Exercise details:
Each line of the listing that includes the string "panel" needs to be located and copied.
-------- Exercise input --------
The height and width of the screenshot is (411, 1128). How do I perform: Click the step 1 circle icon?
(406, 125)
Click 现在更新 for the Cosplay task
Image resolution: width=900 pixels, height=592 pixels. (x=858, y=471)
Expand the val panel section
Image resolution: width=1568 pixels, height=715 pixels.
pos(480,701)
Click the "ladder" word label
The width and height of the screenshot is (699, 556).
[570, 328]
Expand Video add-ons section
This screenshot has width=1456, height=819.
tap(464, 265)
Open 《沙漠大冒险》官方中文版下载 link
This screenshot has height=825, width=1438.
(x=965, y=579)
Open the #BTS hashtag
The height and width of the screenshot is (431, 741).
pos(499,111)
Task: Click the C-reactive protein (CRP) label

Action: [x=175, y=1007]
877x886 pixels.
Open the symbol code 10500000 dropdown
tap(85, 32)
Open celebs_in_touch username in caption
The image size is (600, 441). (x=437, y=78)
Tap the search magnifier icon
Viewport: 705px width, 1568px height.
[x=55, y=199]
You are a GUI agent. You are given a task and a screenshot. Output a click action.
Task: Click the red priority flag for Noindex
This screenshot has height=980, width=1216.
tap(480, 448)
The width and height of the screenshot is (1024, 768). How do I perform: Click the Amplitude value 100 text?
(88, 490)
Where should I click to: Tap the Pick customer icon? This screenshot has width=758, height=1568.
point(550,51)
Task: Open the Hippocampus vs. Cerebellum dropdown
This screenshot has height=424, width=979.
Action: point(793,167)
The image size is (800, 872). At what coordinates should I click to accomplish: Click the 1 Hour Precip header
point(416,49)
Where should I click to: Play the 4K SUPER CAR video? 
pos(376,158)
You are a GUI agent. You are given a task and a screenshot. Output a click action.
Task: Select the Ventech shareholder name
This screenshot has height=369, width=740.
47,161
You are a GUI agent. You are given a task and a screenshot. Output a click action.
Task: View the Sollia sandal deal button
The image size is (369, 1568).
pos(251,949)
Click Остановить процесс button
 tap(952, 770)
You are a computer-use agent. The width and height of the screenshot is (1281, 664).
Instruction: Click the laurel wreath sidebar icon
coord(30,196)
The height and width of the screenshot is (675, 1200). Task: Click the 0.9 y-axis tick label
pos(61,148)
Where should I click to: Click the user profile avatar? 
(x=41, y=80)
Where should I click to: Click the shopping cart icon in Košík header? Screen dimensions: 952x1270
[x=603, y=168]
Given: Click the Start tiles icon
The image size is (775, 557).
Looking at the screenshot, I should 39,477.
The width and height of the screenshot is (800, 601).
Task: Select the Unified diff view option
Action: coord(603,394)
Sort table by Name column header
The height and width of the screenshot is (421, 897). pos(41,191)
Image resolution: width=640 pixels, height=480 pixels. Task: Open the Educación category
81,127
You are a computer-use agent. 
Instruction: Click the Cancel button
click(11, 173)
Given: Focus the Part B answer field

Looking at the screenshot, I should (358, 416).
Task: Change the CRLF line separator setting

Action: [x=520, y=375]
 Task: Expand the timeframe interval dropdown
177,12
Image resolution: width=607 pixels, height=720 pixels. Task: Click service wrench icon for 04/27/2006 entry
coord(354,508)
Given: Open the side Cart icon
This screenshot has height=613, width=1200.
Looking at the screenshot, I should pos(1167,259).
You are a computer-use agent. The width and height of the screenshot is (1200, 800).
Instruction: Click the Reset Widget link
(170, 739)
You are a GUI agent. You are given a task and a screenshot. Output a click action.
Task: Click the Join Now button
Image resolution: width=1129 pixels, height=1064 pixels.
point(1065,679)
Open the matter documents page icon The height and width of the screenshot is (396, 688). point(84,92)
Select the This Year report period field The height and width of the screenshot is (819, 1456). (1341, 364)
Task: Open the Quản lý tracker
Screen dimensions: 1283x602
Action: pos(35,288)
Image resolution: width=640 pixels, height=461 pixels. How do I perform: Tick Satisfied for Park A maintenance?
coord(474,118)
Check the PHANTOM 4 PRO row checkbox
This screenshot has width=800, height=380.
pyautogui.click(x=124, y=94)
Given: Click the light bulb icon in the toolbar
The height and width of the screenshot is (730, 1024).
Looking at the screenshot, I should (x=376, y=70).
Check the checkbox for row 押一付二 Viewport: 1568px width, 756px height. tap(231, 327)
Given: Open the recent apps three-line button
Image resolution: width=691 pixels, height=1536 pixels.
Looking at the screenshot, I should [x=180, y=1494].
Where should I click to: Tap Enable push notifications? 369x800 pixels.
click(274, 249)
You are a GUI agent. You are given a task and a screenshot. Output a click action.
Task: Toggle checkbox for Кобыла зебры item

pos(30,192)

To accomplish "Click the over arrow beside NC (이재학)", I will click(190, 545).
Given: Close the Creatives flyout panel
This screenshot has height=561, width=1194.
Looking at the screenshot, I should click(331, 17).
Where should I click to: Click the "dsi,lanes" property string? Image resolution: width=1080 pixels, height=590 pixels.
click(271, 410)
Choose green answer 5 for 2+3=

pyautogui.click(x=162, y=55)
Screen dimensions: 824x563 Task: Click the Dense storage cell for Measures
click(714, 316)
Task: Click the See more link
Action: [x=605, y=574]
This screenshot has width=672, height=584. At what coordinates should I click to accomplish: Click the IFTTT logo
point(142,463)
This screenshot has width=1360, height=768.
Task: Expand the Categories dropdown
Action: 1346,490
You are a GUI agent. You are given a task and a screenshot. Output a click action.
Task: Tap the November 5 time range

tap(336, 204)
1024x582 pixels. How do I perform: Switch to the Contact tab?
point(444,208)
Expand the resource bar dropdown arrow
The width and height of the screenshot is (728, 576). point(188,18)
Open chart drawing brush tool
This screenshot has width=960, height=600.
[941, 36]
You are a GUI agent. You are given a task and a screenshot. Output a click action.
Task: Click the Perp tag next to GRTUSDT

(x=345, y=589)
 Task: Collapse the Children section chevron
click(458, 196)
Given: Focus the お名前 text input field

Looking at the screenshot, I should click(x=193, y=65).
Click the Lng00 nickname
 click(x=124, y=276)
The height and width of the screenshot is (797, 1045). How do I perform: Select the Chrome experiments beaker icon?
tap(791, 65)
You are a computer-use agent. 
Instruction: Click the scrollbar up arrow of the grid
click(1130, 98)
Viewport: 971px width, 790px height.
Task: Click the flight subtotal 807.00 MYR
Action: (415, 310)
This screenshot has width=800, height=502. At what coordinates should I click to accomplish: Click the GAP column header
--------
Exercise output:
Expand the val panel section
Given: Close the Creatives flyout panel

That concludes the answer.